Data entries
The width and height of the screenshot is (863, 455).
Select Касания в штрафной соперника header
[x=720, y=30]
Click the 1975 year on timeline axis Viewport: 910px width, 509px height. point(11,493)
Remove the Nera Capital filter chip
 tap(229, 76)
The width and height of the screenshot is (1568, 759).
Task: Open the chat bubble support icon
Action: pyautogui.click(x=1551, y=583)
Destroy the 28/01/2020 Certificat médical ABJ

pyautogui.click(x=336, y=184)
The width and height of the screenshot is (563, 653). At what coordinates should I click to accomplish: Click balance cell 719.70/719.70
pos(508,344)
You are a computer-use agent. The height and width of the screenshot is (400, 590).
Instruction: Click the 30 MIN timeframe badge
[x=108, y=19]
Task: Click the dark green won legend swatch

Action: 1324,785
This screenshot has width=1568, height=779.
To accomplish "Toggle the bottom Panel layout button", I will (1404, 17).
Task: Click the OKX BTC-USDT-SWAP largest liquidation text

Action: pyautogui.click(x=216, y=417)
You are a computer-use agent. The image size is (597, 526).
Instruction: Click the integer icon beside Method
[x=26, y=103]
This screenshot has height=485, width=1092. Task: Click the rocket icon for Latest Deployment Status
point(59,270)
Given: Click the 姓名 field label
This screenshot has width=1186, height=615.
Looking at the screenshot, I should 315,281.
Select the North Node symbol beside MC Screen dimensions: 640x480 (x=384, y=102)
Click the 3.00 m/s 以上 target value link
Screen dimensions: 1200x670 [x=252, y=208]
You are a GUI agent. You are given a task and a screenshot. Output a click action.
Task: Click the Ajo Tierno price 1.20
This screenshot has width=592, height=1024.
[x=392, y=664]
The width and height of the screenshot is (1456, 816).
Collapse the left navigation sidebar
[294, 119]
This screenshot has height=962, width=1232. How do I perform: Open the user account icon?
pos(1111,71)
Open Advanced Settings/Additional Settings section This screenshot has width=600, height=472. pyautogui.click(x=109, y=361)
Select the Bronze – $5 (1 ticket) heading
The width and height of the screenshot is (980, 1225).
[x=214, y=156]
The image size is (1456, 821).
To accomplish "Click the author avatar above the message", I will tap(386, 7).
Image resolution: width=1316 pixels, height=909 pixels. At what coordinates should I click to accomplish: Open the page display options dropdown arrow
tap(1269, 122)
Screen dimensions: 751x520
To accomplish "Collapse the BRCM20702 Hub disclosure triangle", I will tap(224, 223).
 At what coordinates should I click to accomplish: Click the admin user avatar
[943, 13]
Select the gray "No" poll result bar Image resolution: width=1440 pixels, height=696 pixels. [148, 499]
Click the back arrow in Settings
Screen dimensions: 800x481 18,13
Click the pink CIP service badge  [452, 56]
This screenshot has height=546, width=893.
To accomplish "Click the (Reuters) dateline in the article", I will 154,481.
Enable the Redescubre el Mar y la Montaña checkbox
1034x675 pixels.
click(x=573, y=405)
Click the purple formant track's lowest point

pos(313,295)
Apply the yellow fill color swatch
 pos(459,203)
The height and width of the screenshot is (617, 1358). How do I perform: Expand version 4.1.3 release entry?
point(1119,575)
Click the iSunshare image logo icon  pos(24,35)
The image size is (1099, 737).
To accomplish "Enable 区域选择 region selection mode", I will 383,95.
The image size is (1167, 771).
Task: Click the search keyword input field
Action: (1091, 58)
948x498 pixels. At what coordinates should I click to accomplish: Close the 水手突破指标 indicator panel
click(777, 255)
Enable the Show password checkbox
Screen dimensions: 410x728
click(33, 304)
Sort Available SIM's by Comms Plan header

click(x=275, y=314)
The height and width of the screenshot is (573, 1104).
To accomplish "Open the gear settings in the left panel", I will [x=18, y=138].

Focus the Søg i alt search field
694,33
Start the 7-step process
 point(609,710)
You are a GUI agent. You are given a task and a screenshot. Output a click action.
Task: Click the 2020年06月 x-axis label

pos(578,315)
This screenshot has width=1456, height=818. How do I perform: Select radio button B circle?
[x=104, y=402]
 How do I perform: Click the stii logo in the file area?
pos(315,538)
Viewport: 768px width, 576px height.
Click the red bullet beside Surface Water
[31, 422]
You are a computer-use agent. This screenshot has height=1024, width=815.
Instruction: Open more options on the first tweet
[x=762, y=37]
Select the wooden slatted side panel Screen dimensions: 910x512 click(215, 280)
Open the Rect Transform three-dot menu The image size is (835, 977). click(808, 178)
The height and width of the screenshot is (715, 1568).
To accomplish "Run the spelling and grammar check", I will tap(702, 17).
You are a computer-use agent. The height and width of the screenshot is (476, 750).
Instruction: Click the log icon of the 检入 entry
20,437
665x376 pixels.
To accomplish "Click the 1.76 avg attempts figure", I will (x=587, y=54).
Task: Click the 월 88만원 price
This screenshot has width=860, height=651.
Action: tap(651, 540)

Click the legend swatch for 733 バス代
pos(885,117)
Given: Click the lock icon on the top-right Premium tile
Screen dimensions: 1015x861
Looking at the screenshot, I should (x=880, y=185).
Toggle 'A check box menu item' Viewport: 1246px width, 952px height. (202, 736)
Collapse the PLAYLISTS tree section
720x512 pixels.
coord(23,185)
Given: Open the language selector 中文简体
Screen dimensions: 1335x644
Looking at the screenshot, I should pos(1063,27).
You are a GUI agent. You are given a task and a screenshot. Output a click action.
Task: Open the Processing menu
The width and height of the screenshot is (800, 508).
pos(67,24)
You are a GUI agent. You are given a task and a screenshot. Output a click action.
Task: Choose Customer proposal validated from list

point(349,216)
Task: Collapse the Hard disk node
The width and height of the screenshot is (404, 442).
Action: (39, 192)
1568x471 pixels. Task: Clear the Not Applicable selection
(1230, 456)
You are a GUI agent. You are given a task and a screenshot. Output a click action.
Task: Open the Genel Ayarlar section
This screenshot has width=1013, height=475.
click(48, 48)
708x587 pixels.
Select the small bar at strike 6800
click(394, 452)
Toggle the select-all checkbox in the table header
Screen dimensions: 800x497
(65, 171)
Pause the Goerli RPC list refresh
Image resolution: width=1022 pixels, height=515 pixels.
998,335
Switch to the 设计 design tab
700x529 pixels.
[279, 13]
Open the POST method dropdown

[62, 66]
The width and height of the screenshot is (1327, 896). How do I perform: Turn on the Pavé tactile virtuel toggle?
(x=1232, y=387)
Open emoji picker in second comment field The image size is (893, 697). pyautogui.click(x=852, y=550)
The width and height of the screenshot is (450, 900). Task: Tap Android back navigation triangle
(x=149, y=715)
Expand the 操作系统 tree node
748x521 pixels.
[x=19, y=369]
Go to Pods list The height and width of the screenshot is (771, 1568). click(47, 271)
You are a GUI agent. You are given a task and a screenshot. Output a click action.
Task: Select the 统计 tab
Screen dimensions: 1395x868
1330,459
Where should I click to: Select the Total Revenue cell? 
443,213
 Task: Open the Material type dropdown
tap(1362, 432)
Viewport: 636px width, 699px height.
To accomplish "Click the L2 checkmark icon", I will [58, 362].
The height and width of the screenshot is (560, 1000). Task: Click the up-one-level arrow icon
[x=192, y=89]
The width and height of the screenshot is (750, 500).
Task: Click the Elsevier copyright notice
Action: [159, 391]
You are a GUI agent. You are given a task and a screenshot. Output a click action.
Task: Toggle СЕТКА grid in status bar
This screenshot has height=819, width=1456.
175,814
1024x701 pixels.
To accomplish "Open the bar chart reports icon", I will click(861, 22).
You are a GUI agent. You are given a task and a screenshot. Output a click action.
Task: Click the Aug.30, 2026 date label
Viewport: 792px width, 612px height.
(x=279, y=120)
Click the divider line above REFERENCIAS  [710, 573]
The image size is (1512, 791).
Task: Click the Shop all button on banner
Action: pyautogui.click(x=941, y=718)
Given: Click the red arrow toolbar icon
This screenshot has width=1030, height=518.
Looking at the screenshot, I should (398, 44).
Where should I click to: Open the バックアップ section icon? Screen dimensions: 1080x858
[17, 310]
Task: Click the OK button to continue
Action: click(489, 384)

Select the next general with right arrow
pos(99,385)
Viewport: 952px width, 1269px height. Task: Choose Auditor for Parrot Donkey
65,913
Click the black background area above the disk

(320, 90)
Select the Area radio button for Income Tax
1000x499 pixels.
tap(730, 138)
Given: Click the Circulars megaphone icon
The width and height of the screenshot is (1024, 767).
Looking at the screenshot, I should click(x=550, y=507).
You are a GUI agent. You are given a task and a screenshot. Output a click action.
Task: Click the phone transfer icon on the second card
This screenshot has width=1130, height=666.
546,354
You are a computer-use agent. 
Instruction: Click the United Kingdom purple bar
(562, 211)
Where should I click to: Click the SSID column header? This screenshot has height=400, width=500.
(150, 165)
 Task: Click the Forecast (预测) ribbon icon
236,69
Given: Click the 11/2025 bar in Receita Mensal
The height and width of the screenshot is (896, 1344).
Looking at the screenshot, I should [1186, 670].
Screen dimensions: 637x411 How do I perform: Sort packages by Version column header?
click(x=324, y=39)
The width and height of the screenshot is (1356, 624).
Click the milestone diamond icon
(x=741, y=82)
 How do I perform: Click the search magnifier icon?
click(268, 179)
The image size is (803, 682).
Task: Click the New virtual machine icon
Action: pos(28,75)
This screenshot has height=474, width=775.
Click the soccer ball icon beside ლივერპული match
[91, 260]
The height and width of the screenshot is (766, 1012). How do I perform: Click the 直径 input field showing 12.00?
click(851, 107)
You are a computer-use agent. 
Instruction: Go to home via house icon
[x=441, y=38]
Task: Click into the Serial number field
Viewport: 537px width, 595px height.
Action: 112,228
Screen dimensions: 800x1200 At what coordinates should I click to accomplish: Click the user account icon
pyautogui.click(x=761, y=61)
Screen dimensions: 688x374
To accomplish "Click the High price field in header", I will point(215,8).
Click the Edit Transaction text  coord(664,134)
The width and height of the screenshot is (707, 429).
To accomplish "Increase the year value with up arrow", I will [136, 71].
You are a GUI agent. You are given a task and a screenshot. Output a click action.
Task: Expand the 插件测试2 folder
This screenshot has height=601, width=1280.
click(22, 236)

■ What you are asked to do
Among the entries above, locate the lines containing "Click the milestone diamond icon" and "Task: Click into the Serial number field", and transcribe exactly those two lines and all lines between.

■ Response
Click the milestone diamond icon
(x=741, y=82)
 How do I perform: Click the search magnifier icon?
click(268, 179)
The image size is (803, 682).
Task: Click the New virtual machine icon
Action: pos(28,75)
This screenshot has height=474, width=775.
Click the soccer ball icon beside ლივერპული match
[91, 260]
The height and width of the screenshot is (766, 1012). How do I perform: Click the 直径 input field showing 12.00?
click(851, 107)
You are a computer-use agent. 
Instruction: Go to home via house icon
[x=441, y=38]
Task: Click into the Serial number field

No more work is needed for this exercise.